┌──

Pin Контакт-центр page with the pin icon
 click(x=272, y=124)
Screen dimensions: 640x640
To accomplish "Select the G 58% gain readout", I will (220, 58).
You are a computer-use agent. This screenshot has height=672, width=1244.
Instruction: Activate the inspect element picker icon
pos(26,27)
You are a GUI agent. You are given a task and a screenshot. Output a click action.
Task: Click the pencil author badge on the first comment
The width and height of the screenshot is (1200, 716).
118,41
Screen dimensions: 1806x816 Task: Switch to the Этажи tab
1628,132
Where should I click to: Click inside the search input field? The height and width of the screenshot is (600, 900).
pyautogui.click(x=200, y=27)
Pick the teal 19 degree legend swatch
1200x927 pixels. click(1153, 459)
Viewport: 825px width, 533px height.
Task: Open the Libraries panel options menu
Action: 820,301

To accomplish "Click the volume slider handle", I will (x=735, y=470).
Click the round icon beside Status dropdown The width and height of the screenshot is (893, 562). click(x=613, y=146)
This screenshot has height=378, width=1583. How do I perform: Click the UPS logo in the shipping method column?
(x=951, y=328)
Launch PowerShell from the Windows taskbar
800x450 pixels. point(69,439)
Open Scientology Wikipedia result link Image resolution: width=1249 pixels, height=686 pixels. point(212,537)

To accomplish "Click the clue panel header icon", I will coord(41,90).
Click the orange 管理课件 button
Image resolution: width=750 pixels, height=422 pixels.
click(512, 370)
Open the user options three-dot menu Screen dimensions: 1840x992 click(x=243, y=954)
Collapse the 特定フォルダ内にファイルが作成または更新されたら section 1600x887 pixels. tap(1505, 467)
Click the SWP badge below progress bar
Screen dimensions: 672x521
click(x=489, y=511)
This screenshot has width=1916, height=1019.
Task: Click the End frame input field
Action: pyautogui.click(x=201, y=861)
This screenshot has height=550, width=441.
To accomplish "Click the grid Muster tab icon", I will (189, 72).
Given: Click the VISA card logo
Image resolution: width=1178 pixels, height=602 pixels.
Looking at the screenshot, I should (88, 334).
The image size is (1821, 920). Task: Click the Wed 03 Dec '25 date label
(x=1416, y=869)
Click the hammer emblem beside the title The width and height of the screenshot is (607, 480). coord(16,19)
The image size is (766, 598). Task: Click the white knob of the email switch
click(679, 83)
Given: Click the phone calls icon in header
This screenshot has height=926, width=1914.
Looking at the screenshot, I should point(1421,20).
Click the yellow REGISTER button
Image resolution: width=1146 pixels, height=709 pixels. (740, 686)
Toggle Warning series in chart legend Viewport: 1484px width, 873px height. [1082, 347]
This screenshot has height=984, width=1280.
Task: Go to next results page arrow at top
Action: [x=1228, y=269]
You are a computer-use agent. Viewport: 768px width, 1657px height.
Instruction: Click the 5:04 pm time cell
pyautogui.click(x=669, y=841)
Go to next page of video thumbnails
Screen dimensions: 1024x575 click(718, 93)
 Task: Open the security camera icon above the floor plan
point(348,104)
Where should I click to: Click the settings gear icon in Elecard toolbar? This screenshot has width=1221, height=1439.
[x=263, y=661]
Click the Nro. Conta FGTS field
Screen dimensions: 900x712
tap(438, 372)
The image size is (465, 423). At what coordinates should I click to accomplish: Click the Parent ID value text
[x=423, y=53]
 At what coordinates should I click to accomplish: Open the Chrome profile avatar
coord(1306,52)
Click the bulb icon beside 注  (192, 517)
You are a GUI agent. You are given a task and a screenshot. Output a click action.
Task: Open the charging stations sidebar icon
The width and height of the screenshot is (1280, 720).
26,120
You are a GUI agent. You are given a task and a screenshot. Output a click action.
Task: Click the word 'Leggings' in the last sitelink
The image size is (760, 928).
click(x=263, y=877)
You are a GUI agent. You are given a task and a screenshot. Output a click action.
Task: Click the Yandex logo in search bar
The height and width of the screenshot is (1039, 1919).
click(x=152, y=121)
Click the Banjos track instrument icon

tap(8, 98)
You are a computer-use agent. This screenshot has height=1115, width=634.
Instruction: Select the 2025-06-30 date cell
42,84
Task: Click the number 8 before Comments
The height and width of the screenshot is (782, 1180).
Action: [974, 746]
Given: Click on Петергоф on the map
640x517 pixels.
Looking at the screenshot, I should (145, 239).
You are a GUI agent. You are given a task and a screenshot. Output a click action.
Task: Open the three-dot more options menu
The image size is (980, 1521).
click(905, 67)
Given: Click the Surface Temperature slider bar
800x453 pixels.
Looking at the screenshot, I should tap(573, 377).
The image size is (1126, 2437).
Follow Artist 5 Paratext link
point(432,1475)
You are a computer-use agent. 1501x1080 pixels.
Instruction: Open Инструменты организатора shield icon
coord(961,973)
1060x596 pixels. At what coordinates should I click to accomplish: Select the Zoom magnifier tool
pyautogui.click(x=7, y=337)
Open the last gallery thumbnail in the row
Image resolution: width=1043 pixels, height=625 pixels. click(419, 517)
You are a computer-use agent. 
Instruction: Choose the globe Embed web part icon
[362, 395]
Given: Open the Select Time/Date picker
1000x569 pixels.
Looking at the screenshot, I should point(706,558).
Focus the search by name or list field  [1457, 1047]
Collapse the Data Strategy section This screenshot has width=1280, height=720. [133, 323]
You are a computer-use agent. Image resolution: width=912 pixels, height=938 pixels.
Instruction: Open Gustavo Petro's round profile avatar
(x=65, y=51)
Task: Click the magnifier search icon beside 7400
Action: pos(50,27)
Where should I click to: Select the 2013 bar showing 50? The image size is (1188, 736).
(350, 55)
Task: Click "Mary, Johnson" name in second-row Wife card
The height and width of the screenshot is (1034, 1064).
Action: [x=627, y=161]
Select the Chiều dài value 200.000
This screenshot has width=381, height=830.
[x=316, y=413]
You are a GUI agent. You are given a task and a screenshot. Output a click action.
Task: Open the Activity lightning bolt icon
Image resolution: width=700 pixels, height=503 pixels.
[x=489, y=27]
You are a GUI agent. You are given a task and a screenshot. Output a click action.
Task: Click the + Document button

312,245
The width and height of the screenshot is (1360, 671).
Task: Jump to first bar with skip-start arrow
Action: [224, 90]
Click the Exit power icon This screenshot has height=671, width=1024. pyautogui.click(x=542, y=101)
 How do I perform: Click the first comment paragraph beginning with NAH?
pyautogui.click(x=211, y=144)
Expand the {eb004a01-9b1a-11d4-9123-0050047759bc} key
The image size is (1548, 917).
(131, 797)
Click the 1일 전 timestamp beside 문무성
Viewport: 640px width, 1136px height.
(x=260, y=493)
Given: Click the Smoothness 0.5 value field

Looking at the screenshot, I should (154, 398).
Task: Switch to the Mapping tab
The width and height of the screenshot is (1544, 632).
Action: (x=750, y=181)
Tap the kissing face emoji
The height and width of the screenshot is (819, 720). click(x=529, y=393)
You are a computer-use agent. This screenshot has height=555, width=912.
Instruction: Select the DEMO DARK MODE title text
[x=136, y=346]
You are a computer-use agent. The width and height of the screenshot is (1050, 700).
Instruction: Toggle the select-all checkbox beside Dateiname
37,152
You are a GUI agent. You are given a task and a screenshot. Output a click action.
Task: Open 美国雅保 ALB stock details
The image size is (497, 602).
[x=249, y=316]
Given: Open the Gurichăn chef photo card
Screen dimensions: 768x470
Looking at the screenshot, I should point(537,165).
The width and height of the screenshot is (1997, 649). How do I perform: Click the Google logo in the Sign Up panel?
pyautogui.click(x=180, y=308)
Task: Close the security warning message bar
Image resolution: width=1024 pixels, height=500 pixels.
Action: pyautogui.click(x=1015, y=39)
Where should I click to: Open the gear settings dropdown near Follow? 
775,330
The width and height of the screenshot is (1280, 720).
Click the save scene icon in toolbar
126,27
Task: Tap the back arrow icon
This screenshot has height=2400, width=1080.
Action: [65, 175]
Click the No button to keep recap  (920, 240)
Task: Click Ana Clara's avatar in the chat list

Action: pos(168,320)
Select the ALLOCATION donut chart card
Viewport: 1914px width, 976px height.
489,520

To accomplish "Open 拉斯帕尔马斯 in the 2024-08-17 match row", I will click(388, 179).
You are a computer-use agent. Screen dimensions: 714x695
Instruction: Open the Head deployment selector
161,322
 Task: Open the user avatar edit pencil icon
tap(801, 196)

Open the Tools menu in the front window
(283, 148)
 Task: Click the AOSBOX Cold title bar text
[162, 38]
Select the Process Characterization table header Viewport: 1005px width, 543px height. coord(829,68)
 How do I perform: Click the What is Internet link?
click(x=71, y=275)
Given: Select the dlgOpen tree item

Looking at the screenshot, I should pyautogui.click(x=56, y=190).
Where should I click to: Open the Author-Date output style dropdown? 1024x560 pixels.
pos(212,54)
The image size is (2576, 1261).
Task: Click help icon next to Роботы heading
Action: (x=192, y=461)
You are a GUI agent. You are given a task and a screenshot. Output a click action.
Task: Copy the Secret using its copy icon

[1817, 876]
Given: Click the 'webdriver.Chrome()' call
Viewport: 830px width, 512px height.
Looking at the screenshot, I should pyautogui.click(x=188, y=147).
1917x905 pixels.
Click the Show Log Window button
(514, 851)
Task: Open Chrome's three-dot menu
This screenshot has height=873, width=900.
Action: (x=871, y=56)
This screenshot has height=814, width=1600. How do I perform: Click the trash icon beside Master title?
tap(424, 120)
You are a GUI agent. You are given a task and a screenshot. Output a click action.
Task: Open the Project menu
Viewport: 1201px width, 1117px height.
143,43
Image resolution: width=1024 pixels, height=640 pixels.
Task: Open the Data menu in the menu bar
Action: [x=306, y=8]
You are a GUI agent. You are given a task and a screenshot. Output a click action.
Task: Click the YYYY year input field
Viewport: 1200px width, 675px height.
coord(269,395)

└──

:: PROBLEM REQUIREMENTS ::
Determine the number of lines above holding the string "slider". Reply with it and nothing more.

:: RESPONSE AREA ::
2